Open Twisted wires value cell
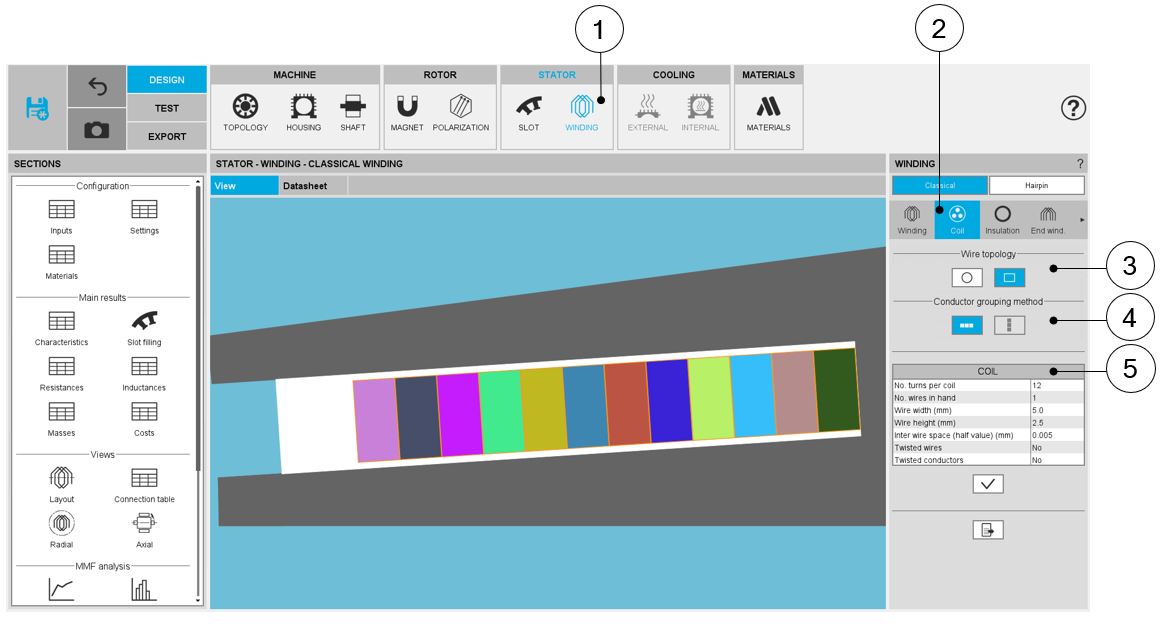This screenshot has height=636, width=1169. [1056, 448]
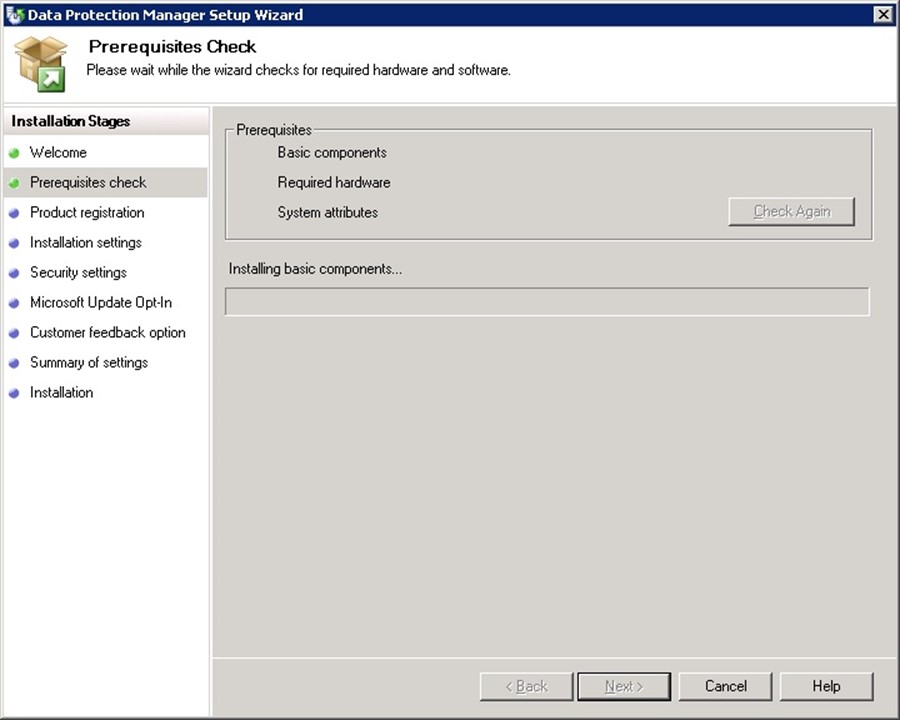Image resolution: width=900 pixels, height=720 pixels.
Task: Click the Back button
Action: pos(526,686)
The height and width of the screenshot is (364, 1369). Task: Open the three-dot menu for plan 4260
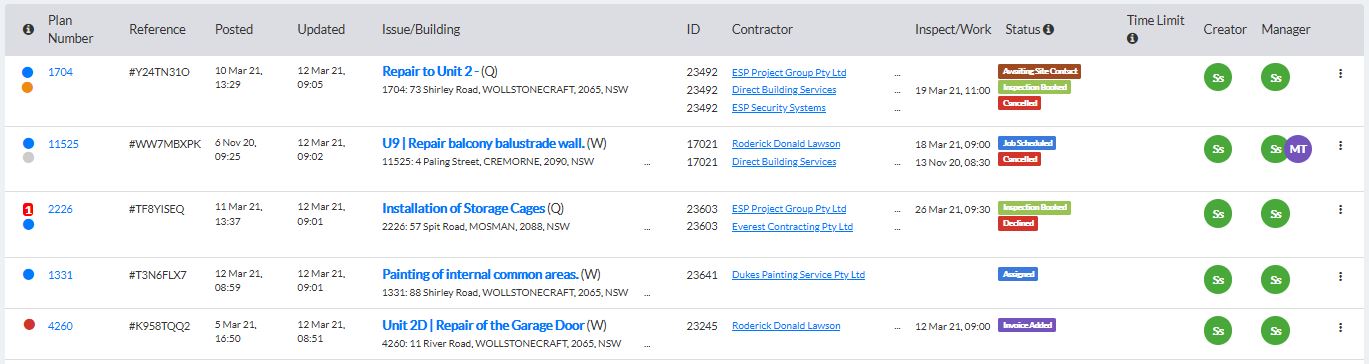click(1340, 326)
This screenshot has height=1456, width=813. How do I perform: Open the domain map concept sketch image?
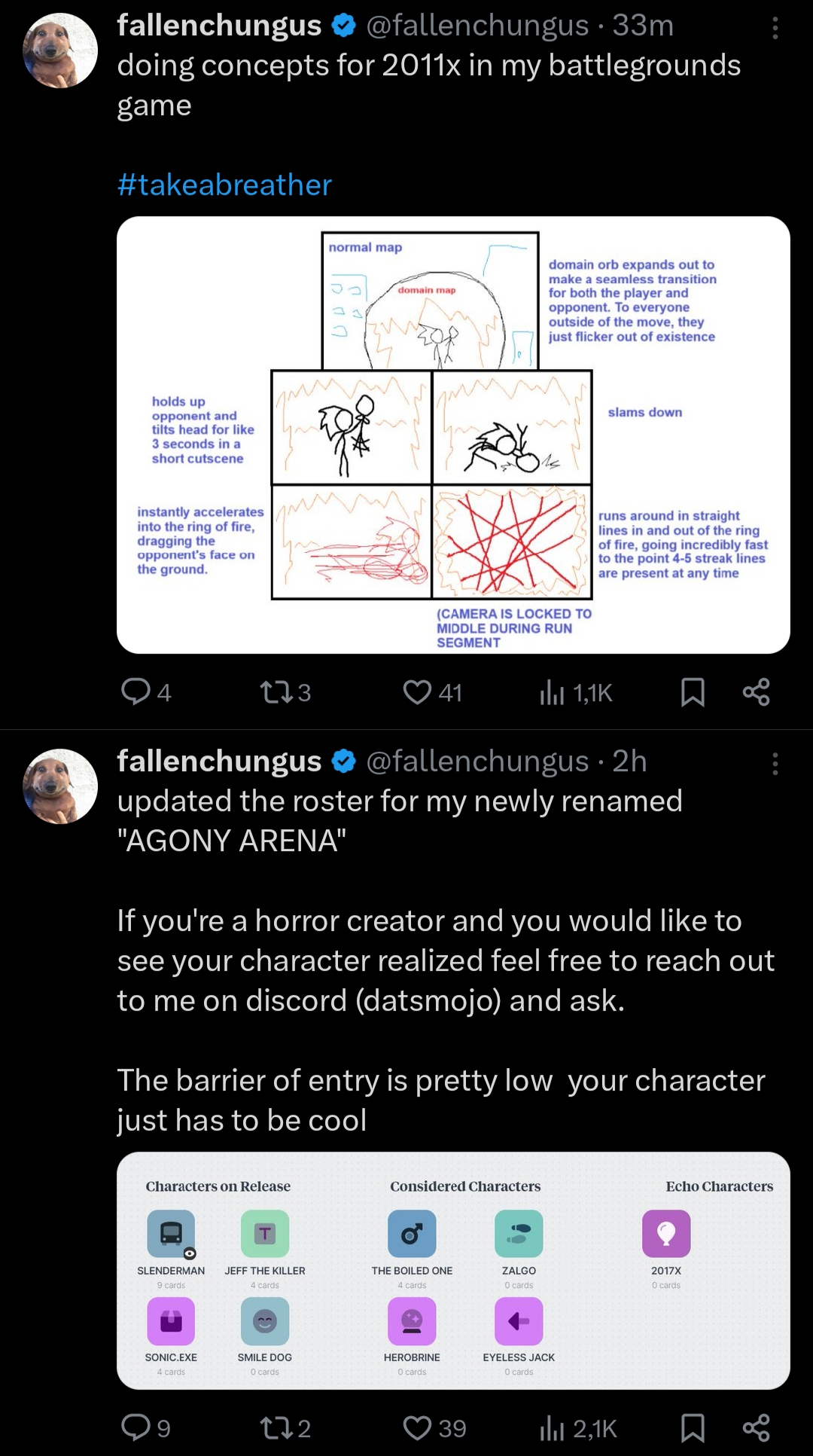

---

§ THE PROBLEM
Please reprint the whole listing exactly and omit its pictures.

§ EXERCISE OUTPUT
Open Twisted wires value cell
This screenshot has height=636, width=1169. [1056, 448]
Image resolution: width=900 pixels, height=720 pixels.
Task: Click the Back button
Action: pos(526,686)
The height and width of the screenshot is (364, 1369). Task: Open the three-dot menu for plan 4260
click(1340, 326)
This screenshot has height=1456, width=813. How do I perform: Open the domain map concept sketch image?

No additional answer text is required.